**WORK TO COMPLETE**
Pictures must not appear in the copy. Set down exactly the line with "Image resolution: width=750" and each line after it through the end of the data below.

**DATA TO PROCESS**
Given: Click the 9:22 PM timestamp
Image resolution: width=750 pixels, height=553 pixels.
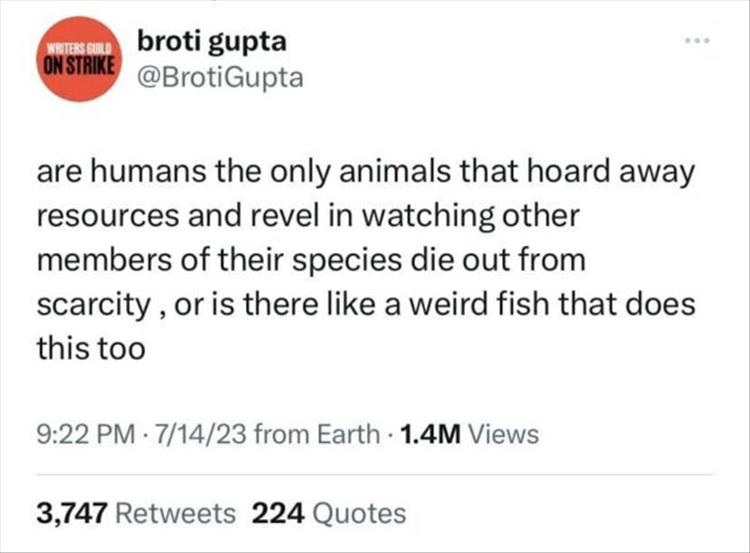Looking at the screenshot, I should (x=83, y=434).
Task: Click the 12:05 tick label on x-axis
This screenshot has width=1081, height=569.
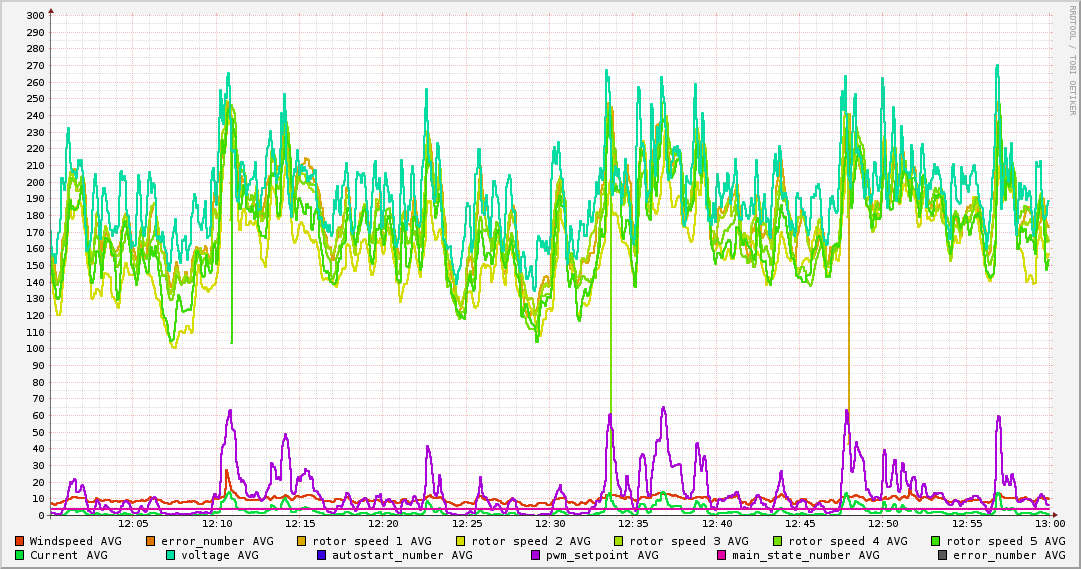Action: click(133, 523)
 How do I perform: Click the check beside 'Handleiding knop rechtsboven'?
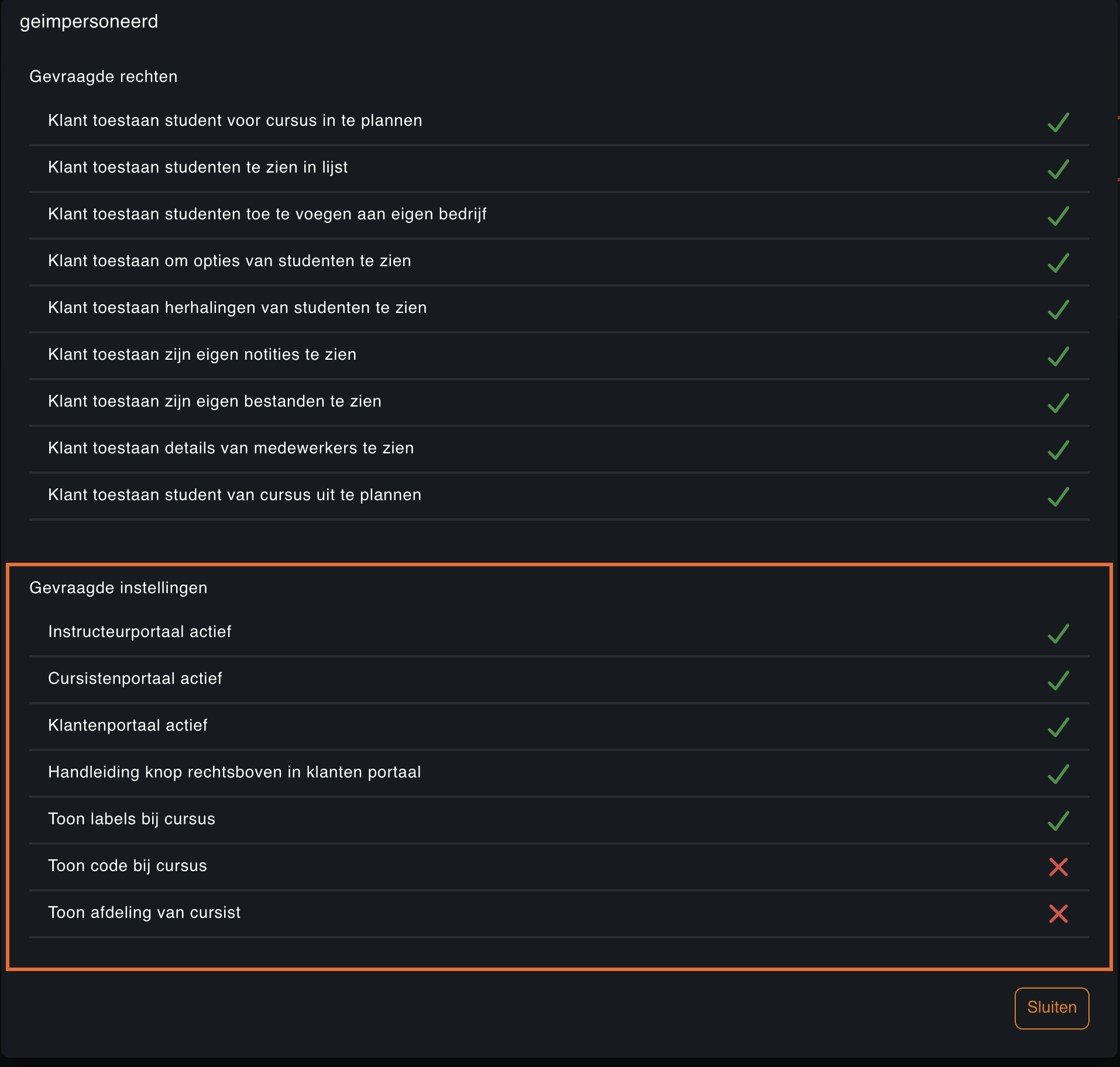click(x=1058, y=774)
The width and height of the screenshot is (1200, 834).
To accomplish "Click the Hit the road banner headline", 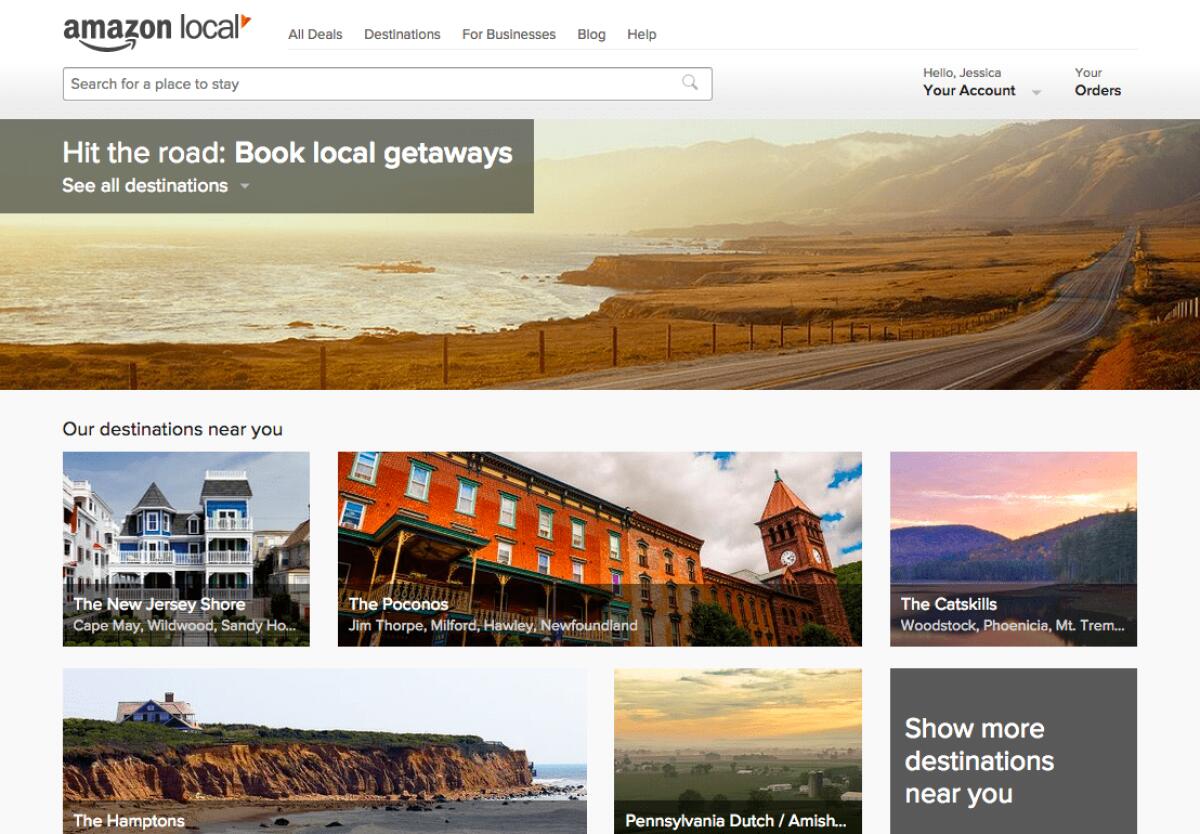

**TASK ANSWER**
Image resolution: width=750 pixels, height=553 pixels.
Looking at the screenshot, I should (x=83, y=434).
Task: Click the 12:05 tick label on x-axis
This screenshot has width=1081, height=569.
Action: click(133, 523)
 How do I perform: Click the check beside 'Handleiding knop rechtsboven'?
click(x=1058, y=774)
The width and height of the screenshot is (1200, 834).
To accomplish "Click the Hit the road banner headline", 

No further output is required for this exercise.